Peter Reilly (26 November 1933 - 15 March 1977) was a Progressive Conservative member of the House of Commons of Canada. He was a broadcaster and journalist by career and helped launch both W5 on the CTV Television Network and The Fifth Estate on CBC.

== Career ==
Peter Reilly was Director of News and Public Affairs at CTV News and was the first executive producer and host of public affairs show W5 in 1966 until he called a press conference a few weeks into the show's first season announcing that he was resigning from the network due to interference from CTV board chair and principal shareholder John W. H. Bassett. He then moved to CBC Television where he joined the current affairs show Sunday as co-host.

He entered politics and was elected at the Ottawa West riding in the 1972 general election and served his term in the 29th Canadian Parliament before being defeated in the 1974 election by Lloyd Francis of the Liberal party.

During his term as Member of Parliament, Reilly was in conflict with former Prime Minister and fellow party member John Diefenbaker whom he charged was undermining the leadership of Progressive Conservative leader Robert Stanfield.

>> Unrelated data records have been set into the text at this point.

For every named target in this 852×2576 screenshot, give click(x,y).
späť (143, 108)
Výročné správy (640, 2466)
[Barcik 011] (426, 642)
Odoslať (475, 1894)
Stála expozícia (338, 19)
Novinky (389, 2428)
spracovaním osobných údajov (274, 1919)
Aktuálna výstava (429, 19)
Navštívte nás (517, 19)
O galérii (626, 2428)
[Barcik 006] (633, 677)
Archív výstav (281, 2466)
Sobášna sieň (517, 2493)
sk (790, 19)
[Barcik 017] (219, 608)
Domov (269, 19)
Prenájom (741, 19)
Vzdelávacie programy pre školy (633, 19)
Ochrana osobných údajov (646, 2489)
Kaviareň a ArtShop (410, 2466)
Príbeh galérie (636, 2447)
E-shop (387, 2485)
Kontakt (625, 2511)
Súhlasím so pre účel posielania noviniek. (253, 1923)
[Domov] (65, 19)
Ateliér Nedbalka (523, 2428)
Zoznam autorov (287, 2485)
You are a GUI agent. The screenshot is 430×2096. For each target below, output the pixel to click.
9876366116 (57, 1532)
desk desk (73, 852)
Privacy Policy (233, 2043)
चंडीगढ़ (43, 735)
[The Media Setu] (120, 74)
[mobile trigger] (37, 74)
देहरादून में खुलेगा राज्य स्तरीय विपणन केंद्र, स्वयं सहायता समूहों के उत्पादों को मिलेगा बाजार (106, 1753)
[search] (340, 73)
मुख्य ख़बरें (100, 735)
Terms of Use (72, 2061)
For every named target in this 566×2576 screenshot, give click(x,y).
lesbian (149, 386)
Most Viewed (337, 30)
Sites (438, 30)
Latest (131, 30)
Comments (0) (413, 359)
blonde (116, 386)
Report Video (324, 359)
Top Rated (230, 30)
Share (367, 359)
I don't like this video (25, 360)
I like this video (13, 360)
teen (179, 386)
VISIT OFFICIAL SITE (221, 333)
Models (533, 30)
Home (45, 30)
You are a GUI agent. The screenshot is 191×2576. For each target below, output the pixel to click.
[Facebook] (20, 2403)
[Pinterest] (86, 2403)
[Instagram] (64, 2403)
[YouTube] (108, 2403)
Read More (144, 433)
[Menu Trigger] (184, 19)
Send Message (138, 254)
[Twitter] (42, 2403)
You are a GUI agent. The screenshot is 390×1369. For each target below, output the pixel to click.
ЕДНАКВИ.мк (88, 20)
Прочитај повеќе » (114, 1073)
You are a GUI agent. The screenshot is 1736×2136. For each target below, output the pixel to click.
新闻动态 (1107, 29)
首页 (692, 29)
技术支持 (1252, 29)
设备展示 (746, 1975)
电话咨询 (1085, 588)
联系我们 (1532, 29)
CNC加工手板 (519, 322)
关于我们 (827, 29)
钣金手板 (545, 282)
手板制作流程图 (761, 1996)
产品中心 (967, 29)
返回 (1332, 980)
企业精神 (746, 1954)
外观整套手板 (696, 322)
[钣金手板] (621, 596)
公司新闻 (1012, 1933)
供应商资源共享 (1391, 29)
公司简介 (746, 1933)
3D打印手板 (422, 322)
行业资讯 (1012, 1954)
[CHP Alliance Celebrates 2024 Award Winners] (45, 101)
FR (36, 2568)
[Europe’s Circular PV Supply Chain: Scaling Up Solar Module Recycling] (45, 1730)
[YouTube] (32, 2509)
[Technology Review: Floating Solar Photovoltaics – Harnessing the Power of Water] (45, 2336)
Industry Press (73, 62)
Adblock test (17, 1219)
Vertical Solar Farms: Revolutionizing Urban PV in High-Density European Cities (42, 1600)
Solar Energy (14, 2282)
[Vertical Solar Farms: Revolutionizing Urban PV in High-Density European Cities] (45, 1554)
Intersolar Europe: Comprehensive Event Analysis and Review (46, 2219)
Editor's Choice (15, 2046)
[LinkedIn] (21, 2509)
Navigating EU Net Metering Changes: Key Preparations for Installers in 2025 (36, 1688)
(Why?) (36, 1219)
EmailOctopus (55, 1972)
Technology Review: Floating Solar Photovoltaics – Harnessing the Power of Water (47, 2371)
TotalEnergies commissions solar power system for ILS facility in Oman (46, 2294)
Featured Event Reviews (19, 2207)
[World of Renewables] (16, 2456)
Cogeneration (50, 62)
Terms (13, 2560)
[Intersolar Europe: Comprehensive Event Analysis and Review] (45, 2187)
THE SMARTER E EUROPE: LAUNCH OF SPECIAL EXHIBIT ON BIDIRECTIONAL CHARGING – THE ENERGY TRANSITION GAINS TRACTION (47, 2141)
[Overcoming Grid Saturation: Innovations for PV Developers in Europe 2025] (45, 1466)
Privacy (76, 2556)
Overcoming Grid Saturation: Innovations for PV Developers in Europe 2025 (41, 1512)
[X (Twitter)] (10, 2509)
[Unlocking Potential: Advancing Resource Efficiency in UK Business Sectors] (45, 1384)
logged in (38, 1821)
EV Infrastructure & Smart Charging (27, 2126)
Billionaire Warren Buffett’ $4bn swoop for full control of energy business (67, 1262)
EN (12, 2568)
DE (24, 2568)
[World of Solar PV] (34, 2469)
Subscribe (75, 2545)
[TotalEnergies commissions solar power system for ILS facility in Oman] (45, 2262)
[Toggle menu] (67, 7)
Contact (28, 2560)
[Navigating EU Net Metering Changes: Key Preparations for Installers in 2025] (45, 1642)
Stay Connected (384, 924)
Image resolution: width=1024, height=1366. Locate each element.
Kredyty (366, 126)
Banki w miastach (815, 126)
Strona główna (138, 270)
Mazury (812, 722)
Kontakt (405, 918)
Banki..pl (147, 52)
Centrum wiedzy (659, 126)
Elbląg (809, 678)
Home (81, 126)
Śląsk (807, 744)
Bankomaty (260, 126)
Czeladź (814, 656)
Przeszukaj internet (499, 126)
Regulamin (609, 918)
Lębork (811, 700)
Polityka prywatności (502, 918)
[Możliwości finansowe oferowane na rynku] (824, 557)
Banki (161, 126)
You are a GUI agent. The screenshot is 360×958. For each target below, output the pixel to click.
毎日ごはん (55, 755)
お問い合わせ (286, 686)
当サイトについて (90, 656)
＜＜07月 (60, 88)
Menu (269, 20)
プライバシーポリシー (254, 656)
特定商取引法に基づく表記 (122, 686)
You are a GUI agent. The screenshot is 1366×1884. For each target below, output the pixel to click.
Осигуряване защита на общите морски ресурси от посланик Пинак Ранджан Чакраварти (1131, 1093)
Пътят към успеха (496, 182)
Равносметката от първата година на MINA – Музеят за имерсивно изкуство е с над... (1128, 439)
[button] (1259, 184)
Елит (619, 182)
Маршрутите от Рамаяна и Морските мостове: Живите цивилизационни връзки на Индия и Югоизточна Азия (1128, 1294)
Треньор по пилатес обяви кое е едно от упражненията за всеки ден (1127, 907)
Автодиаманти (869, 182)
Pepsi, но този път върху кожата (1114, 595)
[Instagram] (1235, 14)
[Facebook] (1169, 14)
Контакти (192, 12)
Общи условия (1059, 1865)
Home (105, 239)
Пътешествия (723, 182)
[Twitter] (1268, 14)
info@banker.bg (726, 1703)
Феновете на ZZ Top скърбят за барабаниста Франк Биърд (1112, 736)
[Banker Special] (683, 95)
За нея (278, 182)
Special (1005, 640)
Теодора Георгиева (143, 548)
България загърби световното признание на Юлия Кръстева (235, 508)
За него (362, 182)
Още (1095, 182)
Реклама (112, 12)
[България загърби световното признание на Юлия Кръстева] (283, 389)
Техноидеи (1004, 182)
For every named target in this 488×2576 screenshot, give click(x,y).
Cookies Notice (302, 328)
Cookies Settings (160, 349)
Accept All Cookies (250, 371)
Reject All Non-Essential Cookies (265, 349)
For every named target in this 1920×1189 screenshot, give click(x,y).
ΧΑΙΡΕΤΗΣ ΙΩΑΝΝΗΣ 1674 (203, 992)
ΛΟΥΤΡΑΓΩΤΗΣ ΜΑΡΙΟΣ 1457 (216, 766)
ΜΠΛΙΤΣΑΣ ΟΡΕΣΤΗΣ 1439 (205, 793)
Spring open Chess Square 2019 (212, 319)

This feud began in early 1973 when Stanfield, Reilly and other house members supported a federal bilingualism initiative, which Diefenbaker and several other members opposed.

Following his departure from Parliament, Reilly returned to broadcasting with CBC Television as one of the founding reporters of The Fifth Estate. One of his reports was broadcast on 15 March 1977, the same day that he died at his Toronto residence from an apparent case of heart failure.